Guyana rompe el esquema de control salarial del régimen
El gobierno de Guyana decidió modificar el modelo tradicional de cooperación sanitaria para que los médicos y enfermeros cubanos reciban directamente la totalidad de su salario.
Este cambio elimina la intermediación del régimen cubano, que históricamente ha administrado los pagos realizados por los países que contratan brigadas médicas.
La reacción de La Habana ante esta decisión ha sido inmediata: comenzar los preparativos para retirar a los profesionales del país.
Para críticos del sistema, esta respuesta evidencia que el principal interés del régimen en las misiones médicas no es la cooperación sanitaria, sino el control de los ingresos que generan los profesionales en el extranjero.
Misiones médicas: uno de los mayores negocios del régimen cubano
El envío de médicos al extranjero se ha convertido en una de las principales fuentes de ingresos en divisas para el régimen cubano.
Miles de médicos, enfermeros y técnicos de la salud trabajan actualmente en decenas de países bajo acuerdos firmados entre gobiernos.

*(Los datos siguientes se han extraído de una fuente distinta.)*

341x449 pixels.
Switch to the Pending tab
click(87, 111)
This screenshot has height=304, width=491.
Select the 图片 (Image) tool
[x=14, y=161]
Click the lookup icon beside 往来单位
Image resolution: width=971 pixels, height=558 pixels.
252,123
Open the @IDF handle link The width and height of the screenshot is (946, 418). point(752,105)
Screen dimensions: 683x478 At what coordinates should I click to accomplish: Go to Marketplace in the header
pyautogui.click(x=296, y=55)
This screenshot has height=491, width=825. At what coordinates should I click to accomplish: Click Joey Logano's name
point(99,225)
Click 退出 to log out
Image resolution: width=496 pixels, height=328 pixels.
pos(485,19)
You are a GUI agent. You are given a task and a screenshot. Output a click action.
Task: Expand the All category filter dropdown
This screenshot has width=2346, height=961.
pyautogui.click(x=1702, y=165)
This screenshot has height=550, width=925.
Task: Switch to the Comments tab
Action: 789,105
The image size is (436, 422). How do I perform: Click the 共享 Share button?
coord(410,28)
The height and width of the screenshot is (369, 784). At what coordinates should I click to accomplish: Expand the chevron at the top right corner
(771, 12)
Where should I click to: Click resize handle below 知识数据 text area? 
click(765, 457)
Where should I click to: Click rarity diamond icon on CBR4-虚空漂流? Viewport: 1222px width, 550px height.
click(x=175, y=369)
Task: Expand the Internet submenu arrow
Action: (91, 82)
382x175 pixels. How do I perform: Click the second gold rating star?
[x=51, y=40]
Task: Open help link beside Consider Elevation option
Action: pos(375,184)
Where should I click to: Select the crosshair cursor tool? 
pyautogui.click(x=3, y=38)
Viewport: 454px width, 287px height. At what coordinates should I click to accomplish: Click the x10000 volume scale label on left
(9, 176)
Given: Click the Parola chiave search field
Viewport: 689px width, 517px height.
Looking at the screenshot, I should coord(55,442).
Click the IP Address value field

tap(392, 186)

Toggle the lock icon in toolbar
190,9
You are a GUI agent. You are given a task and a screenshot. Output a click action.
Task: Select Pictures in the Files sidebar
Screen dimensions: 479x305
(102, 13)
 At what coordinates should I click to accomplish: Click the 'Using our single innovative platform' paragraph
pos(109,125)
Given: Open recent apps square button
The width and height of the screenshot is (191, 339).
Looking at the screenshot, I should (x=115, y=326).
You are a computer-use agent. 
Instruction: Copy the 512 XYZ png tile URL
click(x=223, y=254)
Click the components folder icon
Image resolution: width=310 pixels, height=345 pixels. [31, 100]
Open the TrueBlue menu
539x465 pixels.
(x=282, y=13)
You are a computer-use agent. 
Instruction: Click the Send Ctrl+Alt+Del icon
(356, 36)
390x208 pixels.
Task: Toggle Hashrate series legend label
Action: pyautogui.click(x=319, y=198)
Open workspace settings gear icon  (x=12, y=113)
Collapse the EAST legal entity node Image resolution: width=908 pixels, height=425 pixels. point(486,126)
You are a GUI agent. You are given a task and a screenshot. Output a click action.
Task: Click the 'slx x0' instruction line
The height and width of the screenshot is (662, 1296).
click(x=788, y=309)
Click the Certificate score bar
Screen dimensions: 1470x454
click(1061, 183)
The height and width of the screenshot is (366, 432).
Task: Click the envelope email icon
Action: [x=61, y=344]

Sin embargo, diversas investigaciones han señalado que los profesionales cubanos reciben solo una parte del salario real que pagan los países anfitriones, mientras el resto queda bajo control del Estado.
En muchos casos, los médicos también enfrentan restricciones para viajar con sus familias, limitaciones para abandonar la misión y vigilancia constante, condiciones que han sido comparadas por críticos con formas modernas de trabajo forzado.
Estados Unidos y organizaciones internacionales denuncian explotación
El programa de misiones médicas cubanas ha sido objeto de críticas por parte del gobierno de Estados Unidos y de organizaciones defensoras de derechos humanos.
Funcionarios estadounidenses han señalado que el sistema podría constituir una forma de explotación laboral o incluso trata de personas, debido al control que el régimen mantiene sobre los salarios, contratos y movilidad de los profesionales.
La Habana, por su parte, ha rechazado estas acusaciones y asegura que las brigadas médicas representan un programa de cooperación internacional.
Guyana podría marcar un precedente
La decisión de Guyana de pagar directamente a los médicos cubanos podría marcar un precedente para otros países que dependen de estas brigadas médicas.
En varias naciones del Caribe y Centroamérica, los profesionales enviados por Cuba ayudan a cubrir la falta de personal sanitario, especialmente en zonas rurales o con pocos recursos.
No obstante, el cambio en el modelo de pago y las crecientes críticas internacionales podrían impulsar a más gobiernos a revisar los acuerdos firmados con La Habana.
Para muchos observadores, el caso de Guyana demuestra que cuando se intenta garantizar que los médicos reciban la totalidad de su salario, el régimen cubano opta por retirar a los profesionales, lo que vuelve a alimentar el debate sobre las verdaderas condiciones de trabajo dentro de las misiones médicas de la isla.